Il 2022 è stato l’anno più caldo di sempre a Milano e in Lombardia e quello meno piovoso. Il 2023 si apre - diversamente dagli ultimi 10 anni - con l’aria più inquinata che mai e con nevai e laghi che presentano oggi i primi tratti della siccità. Meteorologi e ambientalisti sono allarmati dal fatto che non ci sia all’orizzonte un piano che faccia invertire la rotta. Tranne (forse) zona30 a Milano

di Luca Cereda

Milano è al primo posto nella classifica delle città lombarde con la peggior qualità dell'aria, seguita da Cremona al secondo. A dirlo l'analisi di Legambiente Lombardia su dati Arpa 2022. I responsabili: il traffico a Milano e le emissione degli allevamenti di animali a Cremona. Sono queste le due fonti principali di emissioni che danno luogo agli elevati livelli di particolato sospeso. A Milano il superamento si è verificato 81 giorni, a Cremona 64. Dei 12 capoluoghi di provincia, otto hanno superato il limite di 35 giorni di superamento di 50 microgrammi/mc di polveri sottili all'anno, tre sono decisamente al di sotto, mentre Bergamo è al limite con 34 giorni. In generale, il 2022 in Lombardia si conferma l’ennesimo anno di cattiva aria.

Polveri sottili

Nell’ordine, sono Milano, Cremona, Mantova, Brescia, Lodi, Monza, Pavia e Como le città che hanno infranto il tetto massimo concesso dalla normativa europea per quanto riguarda le giornate di smog elevato, con polveri oltre i 50 microgrammi/mc: 35 giorni all’anno secondo le vigenti norme europee. Bergamo, ferma a 34 giorni, potrebbe farcela a restare al di sotto del limite europeo se le condizioni meteo degli ultimi giorni dell’anno favorissero un ricambio d’aria, mentre Lecco, Sondrio e Varese, con un numero di infrazioni compreso tra 14 e 20, sono nella cosiddetta 'zona salvezza'. Nessuna delle città lombarde, però, rispetta le nuove linee guida dell’Organizzazione mondiale della sanità (Oms), in virtù delle quali devono essere meno di 4 all’anno le giornate di smog estremo. La normativa europea sulla qualità dell’aria è in fase di revisione e i limiti potrebbero diventare ancor più stringenti. Se così fosse, nessuna città lombarda potrebbe dichiararsi 'libera dallo smog'.
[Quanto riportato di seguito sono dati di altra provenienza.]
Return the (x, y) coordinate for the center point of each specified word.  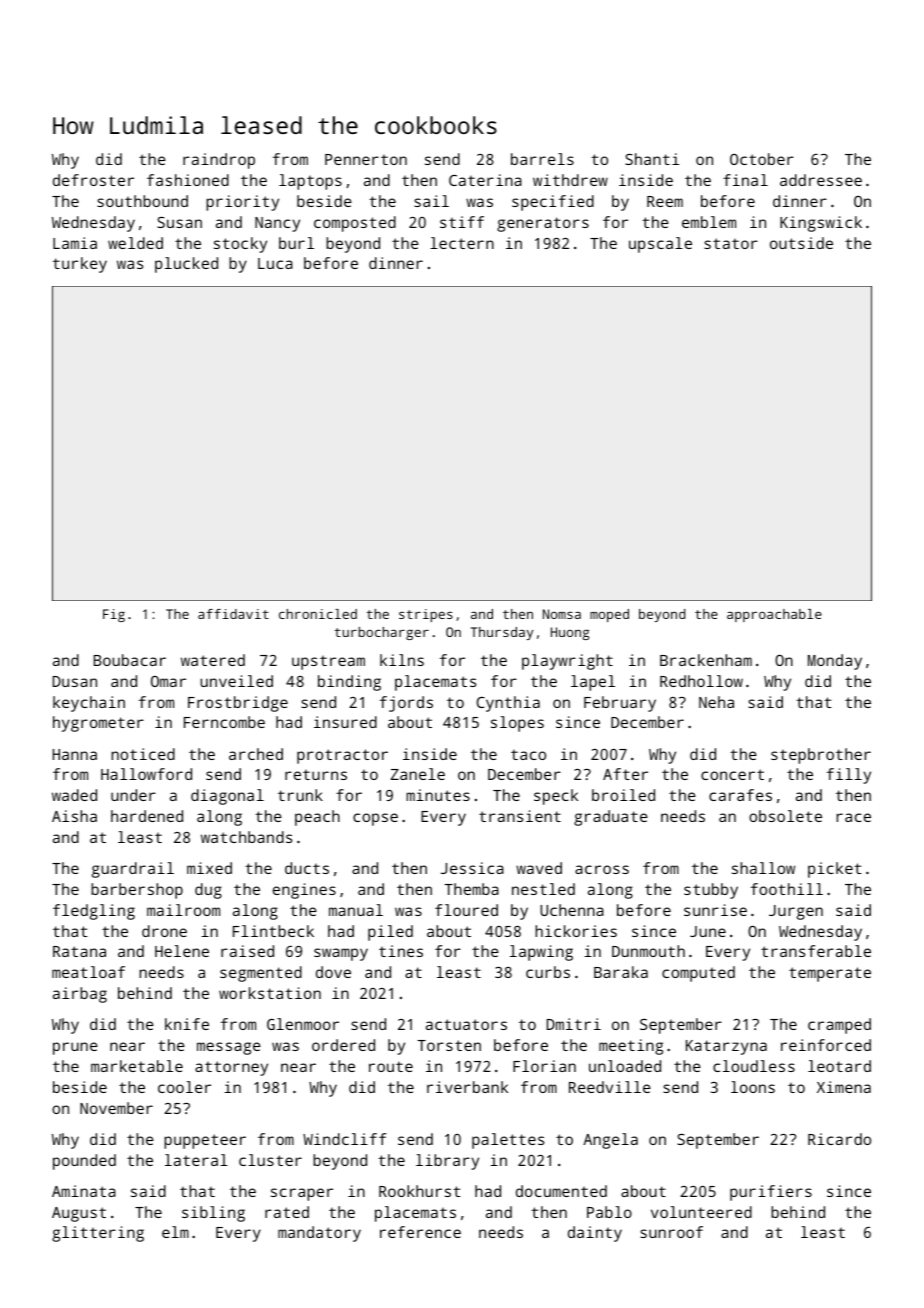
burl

Aria pericolosa per la salute

Una situazione simile è quella che riguarda i valori medi annui. La buona notizia è che nessuna città lombarda supera il valore soglia stabilito dalla normativa europea (40 microg/mc per le polveri sottili), quella cattiva è che nessuna città lombarda si colloca al di sotto dei valori di riferimento per la salute umana fissati dall’Oms (15 microg/mc): in Lombardia si continua a respirare aria di pessima qualità. Sono sempre le città della pianura – Milano e Cremona in testa – ai vertici della classifica per cattiva qualità dell’aria, la situazione è leggermente migliore per i capoluoghi pedemontani (nell’ordine, Como, Bergamo, Varese e Lecco), oltre che per Sondrio.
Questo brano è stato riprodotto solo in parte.